At Home - Bill Bryson [54]
This was the background against which Mill turned up at Carlyle’s door on that chilly evening in early March, looking ashen. Behind him, waiting in a carriage, was Harriet Taylor, Mill’s mistress. Taylor was the wife of a businessman of such relaxed disposition that he essentially shared her with Mill, and even provided them with a cottage west of London, at Walton-on-Thames, where they could go to tryst. I’ll let Carlyle himself take up the story at this point:
Mill’s rap was heard at the door: he entered pale, unable to speak; gasped out to my wife to go down and speak with Mrs Taylor; and came forward (led by my hand, and astonished looks) the very picture of desperation. After various inarticulate and articulate utterances to merely the same effect, he informs me that my First Volume (left out by him in too careless a manner, after or while reading it) was, except for four or five bits of leaves, irrevocably ANNIHILATED! I remember and still can remember less of it than anything I ever wrote with such toil: it is gone, the whole world and myself backed by it could not bring that back: nay the old spirit too is fled.… It is gone, and will not return.
A servant, Mill explained, had seen it lying by the fender and had used it to light a fire. Now, you don’t have to consider the matter too carefully to realize that this explanation has some problems. First, a handwritten manuscript, however disposed, does not look inconsequential; any maid who worked in the Mill household would be used to seeing manuscripts and could not fail to have had impressed upon her their importance and value. In any case, it hardly takes an entire manuscript to light a fire. Burning the whole would require patiently feeding the pages in a few at a time—the action you would take if you wished to be rid of the manuscript, but not if all you wanted was to start a blaze. In short, it is impossible to conceive circumstances in which a maid, however dim and deficient, could accidentally but plausibly destroy such a piece of work in its entirety.

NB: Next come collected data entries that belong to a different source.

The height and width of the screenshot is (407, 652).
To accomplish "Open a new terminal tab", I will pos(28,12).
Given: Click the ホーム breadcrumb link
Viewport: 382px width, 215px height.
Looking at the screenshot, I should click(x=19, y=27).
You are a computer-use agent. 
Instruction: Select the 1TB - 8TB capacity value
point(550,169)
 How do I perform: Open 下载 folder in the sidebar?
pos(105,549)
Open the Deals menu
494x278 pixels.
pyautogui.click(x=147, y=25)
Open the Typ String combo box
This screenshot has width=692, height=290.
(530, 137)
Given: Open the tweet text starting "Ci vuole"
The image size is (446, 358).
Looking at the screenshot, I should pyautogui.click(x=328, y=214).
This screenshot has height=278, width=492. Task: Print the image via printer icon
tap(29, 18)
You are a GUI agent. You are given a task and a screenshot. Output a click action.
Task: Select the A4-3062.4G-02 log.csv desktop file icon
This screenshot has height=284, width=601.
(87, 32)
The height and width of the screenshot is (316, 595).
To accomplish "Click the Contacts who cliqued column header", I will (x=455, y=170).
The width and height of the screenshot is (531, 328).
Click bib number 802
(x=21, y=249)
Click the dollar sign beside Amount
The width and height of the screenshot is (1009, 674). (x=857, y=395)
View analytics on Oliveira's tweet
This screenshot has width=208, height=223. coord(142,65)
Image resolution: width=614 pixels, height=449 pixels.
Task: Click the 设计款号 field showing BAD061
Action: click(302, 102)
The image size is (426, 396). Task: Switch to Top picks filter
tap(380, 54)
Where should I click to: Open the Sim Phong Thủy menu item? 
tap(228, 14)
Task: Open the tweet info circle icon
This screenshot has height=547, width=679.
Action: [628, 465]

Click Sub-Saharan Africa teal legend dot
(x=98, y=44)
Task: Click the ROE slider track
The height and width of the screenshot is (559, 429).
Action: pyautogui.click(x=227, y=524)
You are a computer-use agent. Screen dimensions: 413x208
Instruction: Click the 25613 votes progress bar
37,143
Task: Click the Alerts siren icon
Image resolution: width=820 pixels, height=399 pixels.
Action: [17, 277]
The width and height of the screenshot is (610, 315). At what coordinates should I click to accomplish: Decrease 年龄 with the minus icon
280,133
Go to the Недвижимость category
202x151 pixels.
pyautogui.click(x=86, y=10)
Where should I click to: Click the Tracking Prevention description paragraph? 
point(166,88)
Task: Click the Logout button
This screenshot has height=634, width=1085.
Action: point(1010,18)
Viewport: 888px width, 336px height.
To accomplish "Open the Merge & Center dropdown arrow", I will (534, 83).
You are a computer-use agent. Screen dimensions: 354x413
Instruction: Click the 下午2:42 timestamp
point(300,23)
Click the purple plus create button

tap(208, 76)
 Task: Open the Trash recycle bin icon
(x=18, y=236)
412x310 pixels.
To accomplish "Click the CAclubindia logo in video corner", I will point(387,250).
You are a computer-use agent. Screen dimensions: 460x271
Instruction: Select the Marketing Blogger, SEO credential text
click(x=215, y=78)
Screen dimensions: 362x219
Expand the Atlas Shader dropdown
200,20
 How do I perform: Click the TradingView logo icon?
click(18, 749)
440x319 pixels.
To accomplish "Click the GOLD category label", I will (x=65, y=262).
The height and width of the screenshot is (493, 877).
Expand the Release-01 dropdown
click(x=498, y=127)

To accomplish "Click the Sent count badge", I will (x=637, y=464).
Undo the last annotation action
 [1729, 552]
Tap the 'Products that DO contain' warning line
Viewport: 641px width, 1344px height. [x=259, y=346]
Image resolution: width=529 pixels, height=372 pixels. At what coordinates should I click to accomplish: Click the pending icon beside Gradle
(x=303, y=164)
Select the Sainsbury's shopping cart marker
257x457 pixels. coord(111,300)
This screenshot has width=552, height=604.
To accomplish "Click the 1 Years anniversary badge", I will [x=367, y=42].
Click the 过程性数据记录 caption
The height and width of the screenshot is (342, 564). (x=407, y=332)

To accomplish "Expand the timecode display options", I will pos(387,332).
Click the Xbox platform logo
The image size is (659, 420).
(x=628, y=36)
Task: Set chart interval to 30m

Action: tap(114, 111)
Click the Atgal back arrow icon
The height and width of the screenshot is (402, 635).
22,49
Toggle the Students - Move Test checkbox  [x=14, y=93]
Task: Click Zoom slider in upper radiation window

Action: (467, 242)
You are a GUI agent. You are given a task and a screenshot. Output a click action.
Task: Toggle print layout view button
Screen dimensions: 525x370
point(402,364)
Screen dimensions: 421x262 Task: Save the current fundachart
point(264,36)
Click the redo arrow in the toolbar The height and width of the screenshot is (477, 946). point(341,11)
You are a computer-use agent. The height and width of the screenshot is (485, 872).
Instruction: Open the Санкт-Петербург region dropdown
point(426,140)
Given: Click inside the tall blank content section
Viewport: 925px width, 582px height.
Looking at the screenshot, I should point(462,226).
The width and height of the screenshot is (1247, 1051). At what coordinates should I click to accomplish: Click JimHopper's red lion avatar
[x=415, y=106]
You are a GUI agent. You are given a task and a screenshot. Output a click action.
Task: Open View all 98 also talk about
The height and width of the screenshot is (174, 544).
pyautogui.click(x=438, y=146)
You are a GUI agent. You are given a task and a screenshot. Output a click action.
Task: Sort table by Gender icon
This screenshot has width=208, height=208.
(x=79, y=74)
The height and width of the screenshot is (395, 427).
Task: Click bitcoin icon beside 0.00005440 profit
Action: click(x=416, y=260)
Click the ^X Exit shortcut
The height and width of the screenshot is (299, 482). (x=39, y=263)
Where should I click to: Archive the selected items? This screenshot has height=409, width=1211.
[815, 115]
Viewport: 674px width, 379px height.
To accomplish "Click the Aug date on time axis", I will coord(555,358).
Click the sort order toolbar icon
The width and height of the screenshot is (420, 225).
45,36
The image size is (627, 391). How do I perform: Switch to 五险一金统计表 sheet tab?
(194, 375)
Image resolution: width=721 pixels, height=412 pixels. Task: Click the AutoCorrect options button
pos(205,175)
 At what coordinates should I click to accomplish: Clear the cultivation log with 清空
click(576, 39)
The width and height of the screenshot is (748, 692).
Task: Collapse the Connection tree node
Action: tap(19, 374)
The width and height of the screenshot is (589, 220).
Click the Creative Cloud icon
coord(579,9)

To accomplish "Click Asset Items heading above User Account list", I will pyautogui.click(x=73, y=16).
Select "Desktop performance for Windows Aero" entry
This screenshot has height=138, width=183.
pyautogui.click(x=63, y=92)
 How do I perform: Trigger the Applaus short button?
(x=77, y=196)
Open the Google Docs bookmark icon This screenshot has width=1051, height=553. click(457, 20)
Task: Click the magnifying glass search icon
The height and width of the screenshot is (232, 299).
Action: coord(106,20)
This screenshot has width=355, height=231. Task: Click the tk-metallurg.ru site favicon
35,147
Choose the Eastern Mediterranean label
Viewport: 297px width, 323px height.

An alternative possibility was that Mill himself had burned the manuscript in a fit of jealousy or anger. Mill was an authority on the French Revolution and had told Carlyle that he had it in mind to write a book on the subject himself one day, so jealousy was certainly a possible motive. Also Mill at this time was going through a personal crisis: Mrs. Taylor had just insisted to him that she would not leave her husband but wished to maintain their peculiar tripartite relationship. So we might allow that the balance of Mill’s mind was disturbed. Still, such a wanton and destructive act simply didn’t fit with either Mill’s previous good character or his seemingly genuine horror and pain over the loss. The only possibility that remained, then, was that Mrs. Taylor, whom the staid Carlyles didn’t much like, was in some unspecified way responsible. Mill had told them that he had read large parts of the work to her at Walton, so the suspicion arose that she had been in custody of the manuscript at the time of the disaster and somehow was at the dark, unhappy root of the matter.
The one thing the Carlyles could not do was question any of this, even in a despairing, rhetorical sort of way. The rules of decorum decreed that Carlyle had to accept the facts as Mill delivered them and was not permitted any supplementary questions about how this terrible, amazing, inexplicable catastrophe had happened. An unspecified servant had carelessly destroyed Carlyle’s manuscript in its entirety, and that was the end of it.